**What you will do:** Beginning at the line that contains "广告招租 (527, 1481)" and ending at the last line of the entries, write out each line exactly; include nothing outside that span.

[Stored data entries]
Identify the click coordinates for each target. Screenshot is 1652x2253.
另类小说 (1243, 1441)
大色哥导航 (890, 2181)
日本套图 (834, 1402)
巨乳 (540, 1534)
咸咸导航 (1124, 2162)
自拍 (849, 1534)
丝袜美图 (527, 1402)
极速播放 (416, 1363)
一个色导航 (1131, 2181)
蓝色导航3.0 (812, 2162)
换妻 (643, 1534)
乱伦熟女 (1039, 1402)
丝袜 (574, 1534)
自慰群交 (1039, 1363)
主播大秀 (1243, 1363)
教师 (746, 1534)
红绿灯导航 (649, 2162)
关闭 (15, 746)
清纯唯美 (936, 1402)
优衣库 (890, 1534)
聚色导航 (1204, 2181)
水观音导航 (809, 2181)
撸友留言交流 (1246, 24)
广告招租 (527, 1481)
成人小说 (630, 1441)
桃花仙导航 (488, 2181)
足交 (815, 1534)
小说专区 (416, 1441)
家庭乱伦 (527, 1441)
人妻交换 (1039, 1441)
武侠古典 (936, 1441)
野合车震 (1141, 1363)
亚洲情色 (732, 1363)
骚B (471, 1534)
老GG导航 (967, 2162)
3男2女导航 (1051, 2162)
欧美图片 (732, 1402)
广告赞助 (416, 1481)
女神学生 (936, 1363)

**Written reply:**
广告招租 (527, 1481)
成人小说 (630, 1441)
桃花仙导航 (488, 2181)
足交 (815, 1534)
小说专区 (416, 1441)
家庭乱伦 (527, 1441)
人妻交换 (1039, 1441)
武侠古典 (936, 1441)
野合车震 (1141, 1363)
亚洲情色 (732, 1363)
骚B (471, 1534)
老GG导航 (967, 2162)
3男2女导航 (1051, 2162)
欧美图片 (732, 1402)
广告赞助 (416, 1481)
女神学生 (936, 1363)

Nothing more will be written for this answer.